Ellis isn’t the first author to conceptualize the “fall of America,” but he is one of the few who feel that it’s deserved. I have often heard Chuck Palahniuk (author of Fight Club, Choke, Survivor and a short story called “Guts” that has made people pass out and vomit at readings) compared to Ellis. They both do similar things with the grotesque, but I find Ellis a much more elegant and minimalist author, whereas Palahniuk is less refined and more up-front about the gross stuff. Ellis instead builds to near-poignant moments of profound disgust. The difference between the two is simple: while Ellis dissects the grotesque with precision in his writing; Palahniuk hangs it from a tree and guts it.
Not to say one is superior to the other – Palahniuk was recently named the most likely heir to Vonnegut’s throne, and I can see why. He has the same penchant for short, truthful quips that are audacious, hilarious and true.
In Choke, Mrs. Mancini, says:
“We’ve taken the world apart … but we have no idea what to do with the pieces … My generation, all of our making fun of things isn’t making the world any better. We’ve spent so much time judging what other people created that we’ve created very, very little of our own. I used rebellion as a way to hide out. We use criticism as fake participation.”
If you’re like me and come from a liberal education background, and even if you don’t, that statement should give you the chills.

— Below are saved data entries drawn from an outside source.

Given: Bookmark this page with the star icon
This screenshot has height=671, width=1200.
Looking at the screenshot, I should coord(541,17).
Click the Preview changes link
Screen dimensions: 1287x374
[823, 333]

You should feel accused, you should feel like a fraud, and you should feel utterly useless. If you don’t, maybe you’re in denial. The thing is, there is no way you are not somehow participating in this attitude.
But once you get over that, you’re Post-Empire. We don’t have to do anything, just sit back, grab a beer or some fine wine, maybe some drugs if that’s your preference, and watch it all crumble. The greatest show on earth is getting our asses handed to us by ourselves.
And here’s the thing about Ellis and Palahniuk: they both give the distinct impression that the decline of the Western, First-World way of life is absolutely deserved. They both force readers to look at what we have done with no sympathy for what has led us here, just the facts. Just the horrifying truth of our greedy, ego-obsessed selves digging our own hole with fervor.
We brought ourselves to this point, and now everything we held so dear is being shown as nothing but illusion perpetuated over the last six plus decades. And guess what? We’re pissed. We are in the Post-Empire now, and there is no going back.
The most chilling part is that neither author nor the concepts of Empire and Post-Empire give us a solution. This is simply the way things are and we don’t really have a choice. We’re left cut loose to figure it out for ourselves because nobody is going to save us from this one. Don’t bother looking to God – he died with the Empire.
In the end of Less than Zero, Clay narrates the final lines; perhaps as a prophet of the Post-Empire era that, at the time, the world was gearing up to enter.
“The images I had were of people being driven mad by living in the city. Images of parents who were so hungry and unfulfilled that they ate their own children. Images of people, teenagers my own age, looking up from the asphalt and being blinded by the sun. These images stayed with me even after I left the city. Images so violent and malicious that they seemed to be my only point of reference for a long time afterwards. After I left.”
People are afraid to merge. Disappear here.
We’re all fucked now.
It’s Post-Empire, baby. Grab a seat and enjoy the show.